### WORK REQUIRED
Without including any picture, transcribe the entries below word for word.

== == ==

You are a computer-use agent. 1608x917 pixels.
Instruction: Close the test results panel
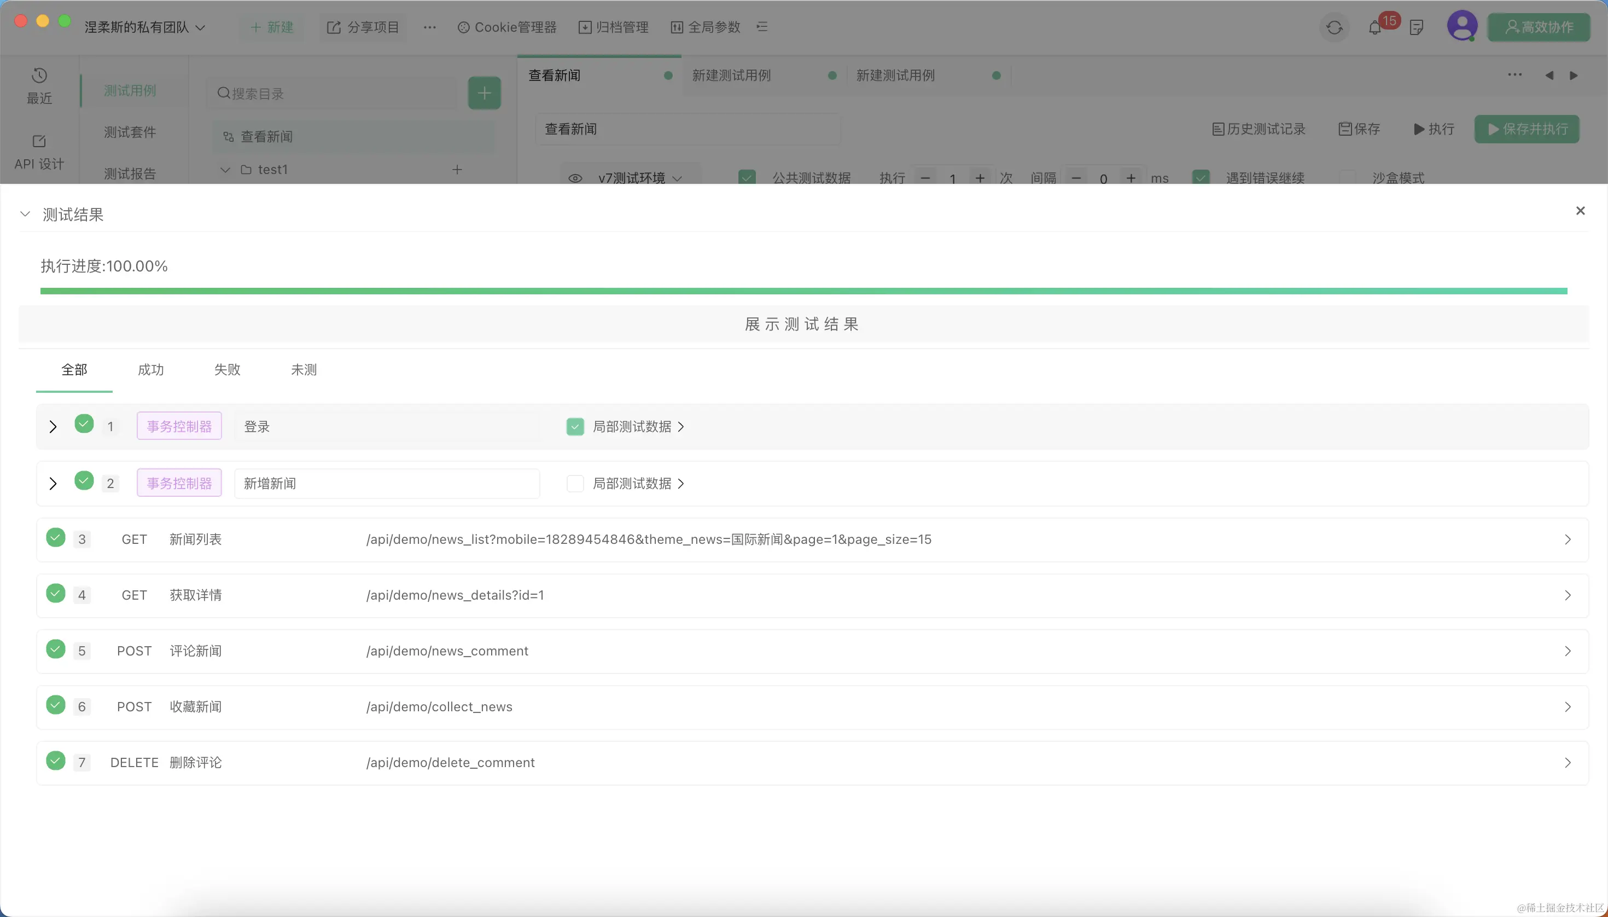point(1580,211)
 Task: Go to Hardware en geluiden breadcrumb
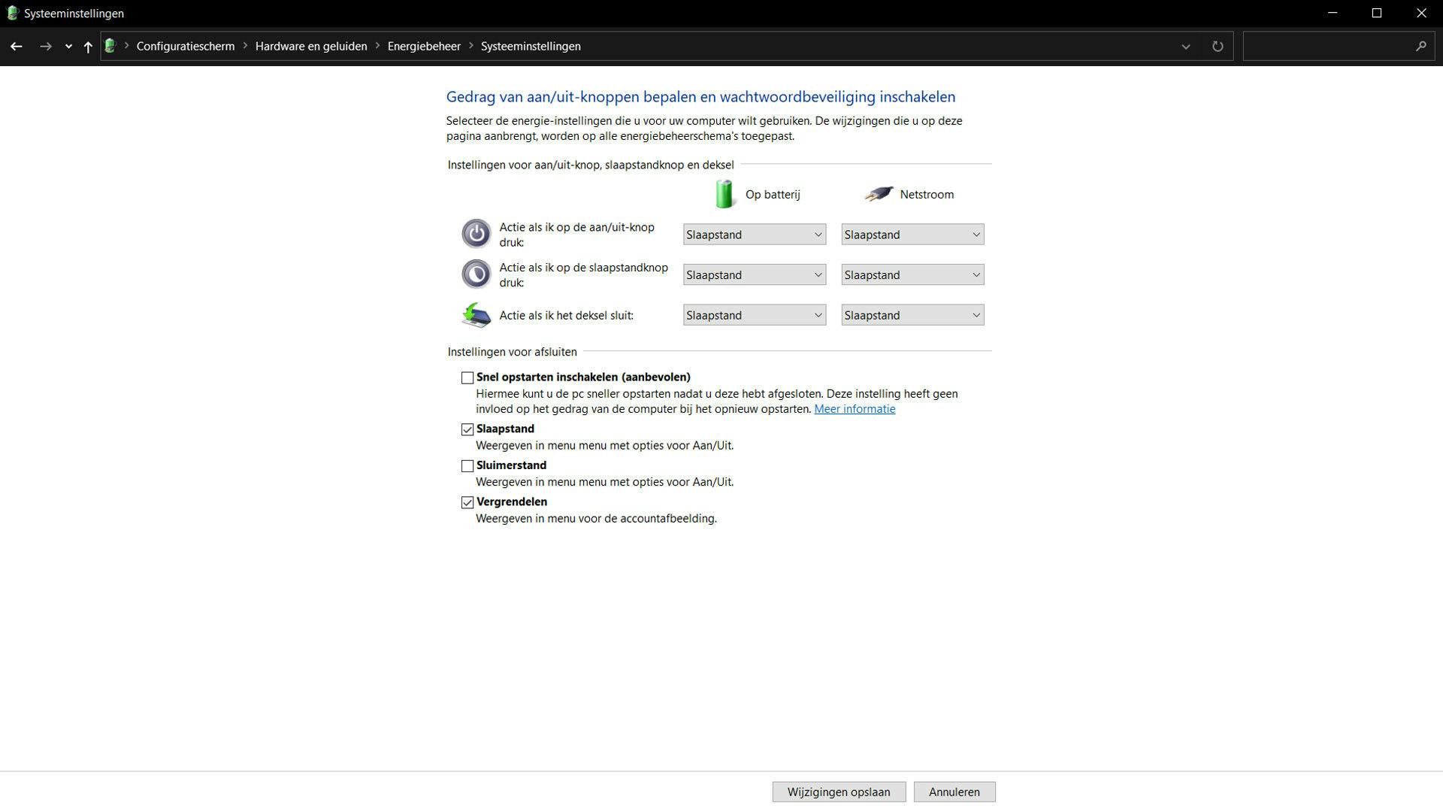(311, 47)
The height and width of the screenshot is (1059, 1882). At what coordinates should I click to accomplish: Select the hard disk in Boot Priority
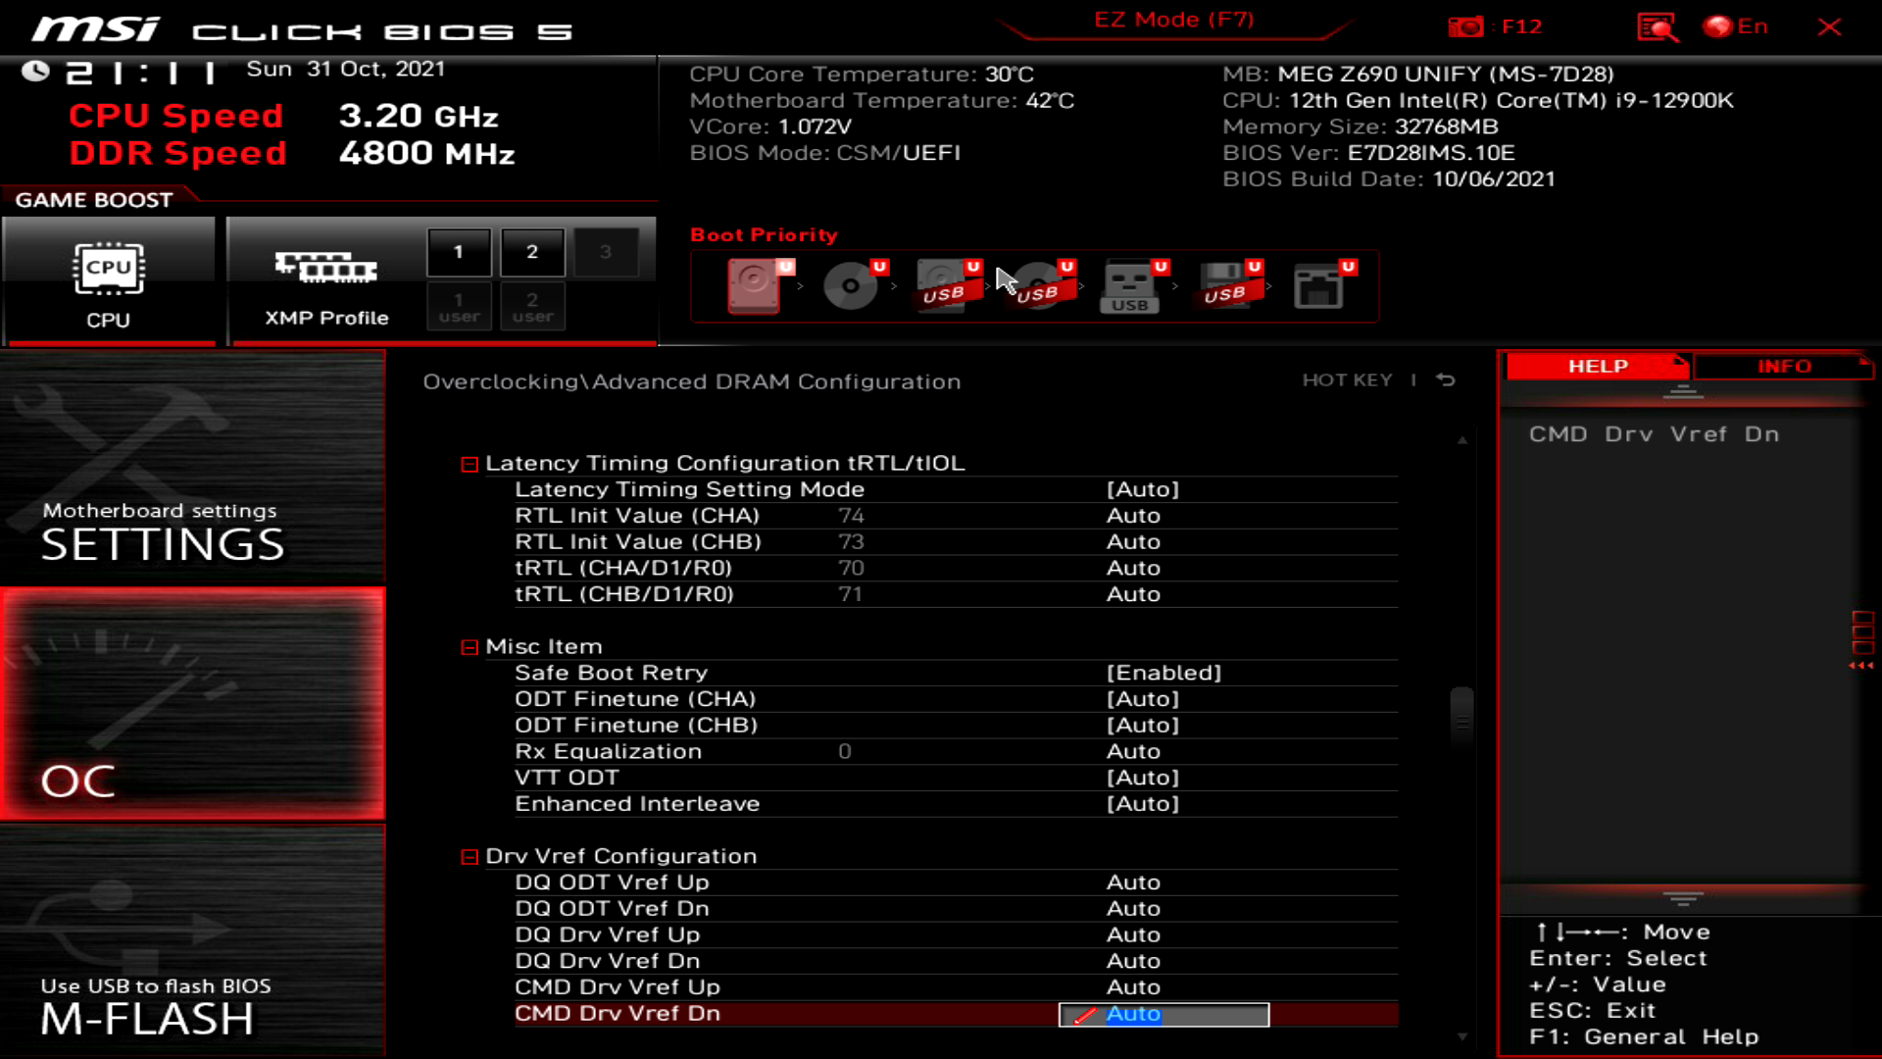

== == ==

### EXPECTED ANSWER
You are a computer-use agent. 1608x917 pixels.
Instruction: Close the test results panel
point(1580,211)
 Task: Go to Hardware en geluiden breadcrumb
(311, 47)
The height and width of the screenshot is (1059, 1882). At what coordinates should I click to accomplish: Select the hard disk in Boot Priority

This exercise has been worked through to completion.